We read with interest the article by Raoof et al1 and would like to share our experience of paediatric laser eye injuries in Northern Ireland since setting up at a rapid access Paediatric Ophthalmology Priority Consultation Clinic in September 2013 in the Royal Victoria Hospital, Belfast.

To date, we have assessed 10 children with macular laser burns that have been either inadvertently self-inflicted or allegedly caused by a laser being shone into the child’s eye by another child (Table 1). In the seven ‘self-inflicted’ cases, the toy laser in question was bought abroad or over the internet. Not all children volunteered a history of laser exposure on initial questioning, but after some discussion, it became evident that they had access to toy lasers either at school or through friends.

Table 1 Characteristics of children with laser eye burns in Northern Ireland

Interestingly, all of our 10 cases to date have presented in autumn (n=8) or winter (n=2). We speculate that this apparent ‘seasonal’ preponderance correlates with children bringing their ‘toy lasers’ to school after the summer holidays and inadvertently causing laser eye injuries; alternatively, children may only become aware of the visual deficits as they struggle to concentrate on their school work after the summer break.

Four cases were referred after optometric assessment identified asymptomatic macular changes when parents brought their children for routine eye testing. It is highly likely that there are many more asymptomatic children with macular laser burns who have not yet been identified.

It is reassuring that even the most severely affected patient in our cohort with presenting vision of 6/60 regained vision to a best-corrected Snellen acuity of 6/9 (Figure 1). However, all 10 cases demonstrated persistent retinal pigment epithelium disturbance on OCT that may infer a life-long increased risk for the development of choroidal neovascular membranes.

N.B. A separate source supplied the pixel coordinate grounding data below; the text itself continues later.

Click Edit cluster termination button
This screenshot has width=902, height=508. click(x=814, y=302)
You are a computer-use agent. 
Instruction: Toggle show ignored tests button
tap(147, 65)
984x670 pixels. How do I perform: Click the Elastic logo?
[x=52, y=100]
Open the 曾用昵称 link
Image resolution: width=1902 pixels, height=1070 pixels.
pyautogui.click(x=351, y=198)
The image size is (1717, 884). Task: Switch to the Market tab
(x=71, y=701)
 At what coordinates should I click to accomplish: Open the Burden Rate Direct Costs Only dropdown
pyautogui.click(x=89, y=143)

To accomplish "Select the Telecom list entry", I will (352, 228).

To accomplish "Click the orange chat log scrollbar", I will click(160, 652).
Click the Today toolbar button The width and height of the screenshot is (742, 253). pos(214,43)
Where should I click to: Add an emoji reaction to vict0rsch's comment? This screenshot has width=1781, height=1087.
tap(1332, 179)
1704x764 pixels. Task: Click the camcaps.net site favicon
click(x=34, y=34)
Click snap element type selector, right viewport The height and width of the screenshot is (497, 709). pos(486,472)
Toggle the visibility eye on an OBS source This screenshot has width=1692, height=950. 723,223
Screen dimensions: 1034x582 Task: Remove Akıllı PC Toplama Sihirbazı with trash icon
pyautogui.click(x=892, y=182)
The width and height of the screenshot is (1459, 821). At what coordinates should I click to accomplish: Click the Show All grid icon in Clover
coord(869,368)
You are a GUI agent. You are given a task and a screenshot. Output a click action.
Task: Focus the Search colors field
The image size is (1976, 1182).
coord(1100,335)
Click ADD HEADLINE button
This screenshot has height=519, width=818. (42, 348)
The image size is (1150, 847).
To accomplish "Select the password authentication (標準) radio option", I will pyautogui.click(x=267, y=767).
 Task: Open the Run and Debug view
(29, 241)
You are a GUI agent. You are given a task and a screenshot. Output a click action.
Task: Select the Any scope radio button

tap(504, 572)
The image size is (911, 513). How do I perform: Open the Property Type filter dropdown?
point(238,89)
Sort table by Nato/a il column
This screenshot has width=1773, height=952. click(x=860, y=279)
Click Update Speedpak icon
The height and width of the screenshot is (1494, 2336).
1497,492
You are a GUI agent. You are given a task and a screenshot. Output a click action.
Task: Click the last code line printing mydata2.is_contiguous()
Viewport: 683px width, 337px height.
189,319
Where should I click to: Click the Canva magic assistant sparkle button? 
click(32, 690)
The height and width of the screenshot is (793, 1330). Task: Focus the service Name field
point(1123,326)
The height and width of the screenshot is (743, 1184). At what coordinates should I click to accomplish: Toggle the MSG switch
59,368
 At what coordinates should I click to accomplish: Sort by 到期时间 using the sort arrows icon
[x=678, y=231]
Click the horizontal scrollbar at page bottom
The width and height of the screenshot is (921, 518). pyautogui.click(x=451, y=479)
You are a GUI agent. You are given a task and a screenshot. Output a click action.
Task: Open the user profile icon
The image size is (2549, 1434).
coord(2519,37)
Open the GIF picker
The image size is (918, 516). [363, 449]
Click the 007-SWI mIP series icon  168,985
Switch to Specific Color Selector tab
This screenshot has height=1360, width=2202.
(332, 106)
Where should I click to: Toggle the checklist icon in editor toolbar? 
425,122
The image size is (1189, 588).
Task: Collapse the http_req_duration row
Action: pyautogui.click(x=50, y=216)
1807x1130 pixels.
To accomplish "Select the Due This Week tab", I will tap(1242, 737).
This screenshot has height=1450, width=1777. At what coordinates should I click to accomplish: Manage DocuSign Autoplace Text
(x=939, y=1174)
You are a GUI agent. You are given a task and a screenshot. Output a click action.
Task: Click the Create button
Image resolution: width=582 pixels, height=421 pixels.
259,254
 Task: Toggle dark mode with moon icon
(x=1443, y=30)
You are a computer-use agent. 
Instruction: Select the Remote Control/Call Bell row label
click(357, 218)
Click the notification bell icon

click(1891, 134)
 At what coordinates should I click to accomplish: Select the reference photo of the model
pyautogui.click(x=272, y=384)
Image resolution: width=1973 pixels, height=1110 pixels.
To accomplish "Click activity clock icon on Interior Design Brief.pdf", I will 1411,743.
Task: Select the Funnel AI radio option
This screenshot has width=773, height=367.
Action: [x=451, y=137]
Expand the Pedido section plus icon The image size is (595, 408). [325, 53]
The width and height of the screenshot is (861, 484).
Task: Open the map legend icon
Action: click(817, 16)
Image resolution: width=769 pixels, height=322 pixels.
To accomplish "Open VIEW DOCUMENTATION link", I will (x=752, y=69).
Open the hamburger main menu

Furthermore, more serious presentations with full-thickness macular holes and premacular subhyaloid haemorrhages have previously been described.2

Figure 1
figure 1

Images for Case 1. (a) Right macula showing central yellowish vitelliform-like lesion at initial presentation. (b) OCT of right fovea at initial presentation when vision was 6/60 revealing a full-thickness hyper-reflective column at the fovea extending to the retinal pigment epithelium (RPE). (c) OCT of right fovea 12 months following presentation when vision had improved to 6/9 revealing focal disruption of the photoreceptor layer and RPE. (d) Causative laser bought while on holidays in Puerto Rico.

Following concerns regarding the emerging trend of children with laser-induced eye injuries, we alerted the Public Health Authority in Northern Ireland and the issue was highlighted in the local media in December 2014.3 We support the call by Raoof et al for a UK-wide public health campaign to educate children and parents on the dangers of so-called unregulated ‘toy lasers’ sold abroad and online. We would also suggest that this campaign could optimally be timed for the start of the school year.